→ **WHAT IS REQUIRED**: Examine each line of the data. Copy the line if it includes the word "International".

→ **RECORDS SHOWN**:
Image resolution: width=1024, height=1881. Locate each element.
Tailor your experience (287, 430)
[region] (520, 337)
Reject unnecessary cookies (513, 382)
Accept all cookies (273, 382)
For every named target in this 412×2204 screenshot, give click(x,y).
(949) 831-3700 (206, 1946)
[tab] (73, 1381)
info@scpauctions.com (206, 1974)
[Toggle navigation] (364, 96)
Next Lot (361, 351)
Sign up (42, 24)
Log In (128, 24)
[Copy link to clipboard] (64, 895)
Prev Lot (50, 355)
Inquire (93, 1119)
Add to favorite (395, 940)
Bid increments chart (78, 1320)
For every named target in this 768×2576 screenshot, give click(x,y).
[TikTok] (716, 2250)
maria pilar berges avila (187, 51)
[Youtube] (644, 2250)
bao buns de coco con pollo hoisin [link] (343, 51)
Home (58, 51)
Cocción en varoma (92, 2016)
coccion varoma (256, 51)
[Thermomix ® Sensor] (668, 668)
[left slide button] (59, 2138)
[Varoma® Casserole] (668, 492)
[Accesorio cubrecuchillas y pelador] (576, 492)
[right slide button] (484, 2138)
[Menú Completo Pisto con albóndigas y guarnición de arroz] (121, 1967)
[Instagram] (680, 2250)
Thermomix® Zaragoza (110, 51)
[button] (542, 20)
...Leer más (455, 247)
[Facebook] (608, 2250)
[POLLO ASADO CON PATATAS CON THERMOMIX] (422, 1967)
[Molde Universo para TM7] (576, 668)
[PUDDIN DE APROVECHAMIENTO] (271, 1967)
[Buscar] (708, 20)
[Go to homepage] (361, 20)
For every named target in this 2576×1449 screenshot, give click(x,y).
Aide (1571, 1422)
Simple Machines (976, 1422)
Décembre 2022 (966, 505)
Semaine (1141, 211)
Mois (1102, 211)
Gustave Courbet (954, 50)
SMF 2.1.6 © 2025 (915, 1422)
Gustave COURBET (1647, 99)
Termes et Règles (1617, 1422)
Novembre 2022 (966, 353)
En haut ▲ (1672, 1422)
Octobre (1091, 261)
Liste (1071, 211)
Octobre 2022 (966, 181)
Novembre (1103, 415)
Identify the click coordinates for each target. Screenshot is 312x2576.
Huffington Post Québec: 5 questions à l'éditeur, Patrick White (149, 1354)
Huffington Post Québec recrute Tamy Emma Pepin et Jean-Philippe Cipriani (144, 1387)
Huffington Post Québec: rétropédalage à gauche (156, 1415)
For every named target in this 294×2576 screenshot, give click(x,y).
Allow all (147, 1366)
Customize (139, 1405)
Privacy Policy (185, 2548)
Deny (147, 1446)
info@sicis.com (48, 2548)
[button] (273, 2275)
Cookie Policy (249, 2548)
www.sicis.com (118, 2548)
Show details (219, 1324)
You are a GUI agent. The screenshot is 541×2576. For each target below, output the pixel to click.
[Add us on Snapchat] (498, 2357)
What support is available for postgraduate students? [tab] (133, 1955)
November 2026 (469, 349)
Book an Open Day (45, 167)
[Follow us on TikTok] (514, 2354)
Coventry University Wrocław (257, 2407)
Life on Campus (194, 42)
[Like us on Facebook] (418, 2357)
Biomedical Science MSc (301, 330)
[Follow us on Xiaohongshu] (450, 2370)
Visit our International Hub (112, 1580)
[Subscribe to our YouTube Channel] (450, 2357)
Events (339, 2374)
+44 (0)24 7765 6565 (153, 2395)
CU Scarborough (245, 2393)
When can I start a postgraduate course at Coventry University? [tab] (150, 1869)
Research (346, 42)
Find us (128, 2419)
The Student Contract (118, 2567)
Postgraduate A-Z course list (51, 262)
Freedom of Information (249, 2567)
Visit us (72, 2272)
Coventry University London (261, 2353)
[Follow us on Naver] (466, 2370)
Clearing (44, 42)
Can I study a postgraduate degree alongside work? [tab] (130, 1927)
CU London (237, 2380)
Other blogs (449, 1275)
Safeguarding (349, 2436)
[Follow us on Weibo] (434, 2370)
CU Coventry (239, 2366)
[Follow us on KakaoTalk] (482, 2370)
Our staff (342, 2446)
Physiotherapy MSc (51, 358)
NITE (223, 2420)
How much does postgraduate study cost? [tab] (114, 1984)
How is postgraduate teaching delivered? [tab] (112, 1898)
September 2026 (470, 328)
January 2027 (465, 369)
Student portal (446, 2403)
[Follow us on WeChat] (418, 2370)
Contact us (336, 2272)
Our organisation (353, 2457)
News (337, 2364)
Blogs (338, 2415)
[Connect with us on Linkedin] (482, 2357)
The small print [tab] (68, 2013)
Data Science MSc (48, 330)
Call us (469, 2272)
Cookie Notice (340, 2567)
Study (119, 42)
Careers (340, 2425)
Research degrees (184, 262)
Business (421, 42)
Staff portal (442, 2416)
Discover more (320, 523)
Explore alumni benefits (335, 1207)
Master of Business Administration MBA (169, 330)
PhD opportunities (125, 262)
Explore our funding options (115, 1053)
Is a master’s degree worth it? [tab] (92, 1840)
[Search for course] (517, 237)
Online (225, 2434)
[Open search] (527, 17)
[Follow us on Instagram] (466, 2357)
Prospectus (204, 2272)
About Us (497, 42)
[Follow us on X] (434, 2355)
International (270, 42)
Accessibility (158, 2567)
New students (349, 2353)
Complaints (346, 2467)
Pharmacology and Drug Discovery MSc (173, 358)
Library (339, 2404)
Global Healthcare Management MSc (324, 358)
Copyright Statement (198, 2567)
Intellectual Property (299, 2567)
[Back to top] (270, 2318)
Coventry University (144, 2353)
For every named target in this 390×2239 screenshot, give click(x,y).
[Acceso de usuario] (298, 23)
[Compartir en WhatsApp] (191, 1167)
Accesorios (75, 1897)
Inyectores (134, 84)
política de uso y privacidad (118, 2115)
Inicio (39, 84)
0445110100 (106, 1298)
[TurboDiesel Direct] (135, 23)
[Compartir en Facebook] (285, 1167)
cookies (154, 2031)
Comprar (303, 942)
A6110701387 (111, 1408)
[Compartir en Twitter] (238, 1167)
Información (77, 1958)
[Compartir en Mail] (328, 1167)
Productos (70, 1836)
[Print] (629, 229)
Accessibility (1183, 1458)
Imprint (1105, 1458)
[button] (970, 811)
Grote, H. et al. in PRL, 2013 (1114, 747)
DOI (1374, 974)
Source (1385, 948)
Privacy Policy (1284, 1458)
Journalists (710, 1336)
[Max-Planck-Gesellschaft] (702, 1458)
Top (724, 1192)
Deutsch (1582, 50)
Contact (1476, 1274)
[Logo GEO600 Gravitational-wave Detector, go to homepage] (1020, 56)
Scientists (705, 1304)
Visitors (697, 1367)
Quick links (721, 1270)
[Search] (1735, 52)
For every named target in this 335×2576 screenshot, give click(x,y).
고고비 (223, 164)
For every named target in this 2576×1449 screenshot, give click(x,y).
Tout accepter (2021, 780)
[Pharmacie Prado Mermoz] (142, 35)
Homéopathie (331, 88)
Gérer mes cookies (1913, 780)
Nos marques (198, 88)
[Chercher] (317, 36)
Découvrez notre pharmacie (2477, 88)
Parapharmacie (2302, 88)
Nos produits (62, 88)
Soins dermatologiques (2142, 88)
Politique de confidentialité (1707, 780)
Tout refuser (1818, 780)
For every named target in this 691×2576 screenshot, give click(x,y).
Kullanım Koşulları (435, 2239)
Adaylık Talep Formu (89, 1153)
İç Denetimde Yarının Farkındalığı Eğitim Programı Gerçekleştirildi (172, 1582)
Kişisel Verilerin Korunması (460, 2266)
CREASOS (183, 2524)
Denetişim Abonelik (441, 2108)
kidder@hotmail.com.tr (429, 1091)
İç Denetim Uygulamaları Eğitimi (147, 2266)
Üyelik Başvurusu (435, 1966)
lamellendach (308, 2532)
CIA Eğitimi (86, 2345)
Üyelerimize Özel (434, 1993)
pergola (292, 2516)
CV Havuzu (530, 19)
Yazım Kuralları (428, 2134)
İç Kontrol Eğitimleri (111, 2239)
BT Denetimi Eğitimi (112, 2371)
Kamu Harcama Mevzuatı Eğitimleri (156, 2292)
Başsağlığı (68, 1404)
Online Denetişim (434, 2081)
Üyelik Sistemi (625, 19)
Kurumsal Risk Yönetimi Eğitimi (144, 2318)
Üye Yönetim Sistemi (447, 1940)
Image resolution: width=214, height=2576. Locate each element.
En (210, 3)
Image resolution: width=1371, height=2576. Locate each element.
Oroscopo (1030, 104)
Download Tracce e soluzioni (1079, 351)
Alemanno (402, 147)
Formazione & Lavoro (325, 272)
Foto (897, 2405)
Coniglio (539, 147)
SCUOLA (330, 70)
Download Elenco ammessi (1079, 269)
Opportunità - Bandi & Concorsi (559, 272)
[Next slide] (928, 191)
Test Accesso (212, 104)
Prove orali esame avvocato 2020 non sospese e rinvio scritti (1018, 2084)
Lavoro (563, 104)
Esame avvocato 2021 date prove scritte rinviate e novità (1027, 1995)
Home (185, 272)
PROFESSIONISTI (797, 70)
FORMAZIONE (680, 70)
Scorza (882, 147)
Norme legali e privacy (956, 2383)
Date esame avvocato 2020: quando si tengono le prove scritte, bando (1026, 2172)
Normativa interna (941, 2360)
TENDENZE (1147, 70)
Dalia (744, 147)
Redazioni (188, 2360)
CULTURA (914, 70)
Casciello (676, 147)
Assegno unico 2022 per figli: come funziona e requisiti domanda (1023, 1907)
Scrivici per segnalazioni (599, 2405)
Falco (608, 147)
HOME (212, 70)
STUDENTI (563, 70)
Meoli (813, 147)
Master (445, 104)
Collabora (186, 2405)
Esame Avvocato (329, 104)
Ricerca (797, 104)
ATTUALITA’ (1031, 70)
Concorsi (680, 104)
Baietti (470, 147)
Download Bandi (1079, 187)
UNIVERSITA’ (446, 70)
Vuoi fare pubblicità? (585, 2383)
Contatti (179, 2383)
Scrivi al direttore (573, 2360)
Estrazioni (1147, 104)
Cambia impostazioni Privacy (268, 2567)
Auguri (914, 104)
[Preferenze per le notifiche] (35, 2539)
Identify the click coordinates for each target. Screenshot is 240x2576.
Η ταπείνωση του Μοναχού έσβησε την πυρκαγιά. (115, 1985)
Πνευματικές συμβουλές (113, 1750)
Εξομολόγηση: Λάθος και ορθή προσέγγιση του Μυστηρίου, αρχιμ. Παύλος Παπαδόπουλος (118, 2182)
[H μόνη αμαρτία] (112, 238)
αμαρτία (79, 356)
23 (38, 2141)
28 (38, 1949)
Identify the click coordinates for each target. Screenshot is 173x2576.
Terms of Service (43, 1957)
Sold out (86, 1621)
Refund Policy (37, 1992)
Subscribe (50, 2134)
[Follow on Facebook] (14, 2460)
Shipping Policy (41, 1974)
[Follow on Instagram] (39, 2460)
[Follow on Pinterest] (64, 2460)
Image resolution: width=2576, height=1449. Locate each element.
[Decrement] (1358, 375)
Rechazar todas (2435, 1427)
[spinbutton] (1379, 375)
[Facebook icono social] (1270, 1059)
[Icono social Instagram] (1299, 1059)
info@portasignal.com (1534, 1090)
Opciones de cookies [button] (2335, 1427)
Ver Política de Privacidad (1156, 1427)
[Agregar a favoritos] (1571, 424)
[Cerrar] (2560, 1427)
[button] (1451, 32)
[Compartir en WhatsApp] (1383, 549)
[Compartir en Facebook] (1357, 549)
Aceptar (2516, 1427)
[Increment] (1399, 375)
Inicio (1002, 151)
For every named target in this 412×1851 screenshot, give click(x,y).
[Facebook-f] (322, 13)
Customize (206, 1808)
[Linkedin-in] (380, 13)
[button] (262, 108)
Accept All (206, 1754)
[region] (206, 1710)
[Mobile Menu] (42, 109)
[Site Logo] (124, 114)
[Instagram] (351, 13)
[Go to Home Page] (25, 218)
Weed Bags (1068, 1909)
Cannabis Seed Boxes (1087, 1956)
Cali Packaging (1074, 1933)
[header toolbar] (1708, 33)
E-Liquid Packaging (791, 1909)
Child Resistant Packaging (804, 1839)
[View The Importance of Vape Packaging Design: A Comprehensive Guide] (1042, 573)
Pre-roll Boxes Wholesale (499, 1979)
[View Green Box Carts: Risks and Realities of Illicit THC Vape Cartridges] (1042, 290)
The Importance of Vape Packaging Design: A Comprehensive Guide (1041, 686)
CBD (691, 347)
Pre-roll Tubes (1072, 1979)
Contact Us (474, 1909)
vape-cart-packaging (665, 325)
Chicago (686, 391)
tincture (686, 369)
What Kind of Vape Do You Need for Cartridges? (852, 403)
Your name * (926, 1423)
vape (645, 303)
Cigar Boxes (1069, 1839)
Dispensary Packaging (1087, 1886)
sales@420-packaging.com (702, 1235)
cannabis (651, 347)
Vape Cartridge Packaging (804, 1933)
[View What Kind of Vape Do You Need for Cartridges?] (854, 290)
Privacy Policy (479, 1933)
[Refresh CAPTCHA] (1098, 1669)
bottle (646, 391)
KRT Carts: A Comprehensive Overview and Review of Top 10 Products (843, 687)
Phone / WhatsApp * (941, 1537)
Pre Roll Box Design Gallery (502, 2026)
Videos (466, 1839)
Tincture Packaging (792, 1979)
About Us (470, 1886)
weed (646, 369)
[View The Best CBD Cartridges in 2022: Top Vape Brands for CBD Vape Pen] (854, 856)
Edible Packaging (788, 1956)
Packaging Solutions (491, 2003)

→ **RESPONSE TO THE TASK**:
Visit our International Hub (112, 1580)
International (270, 42)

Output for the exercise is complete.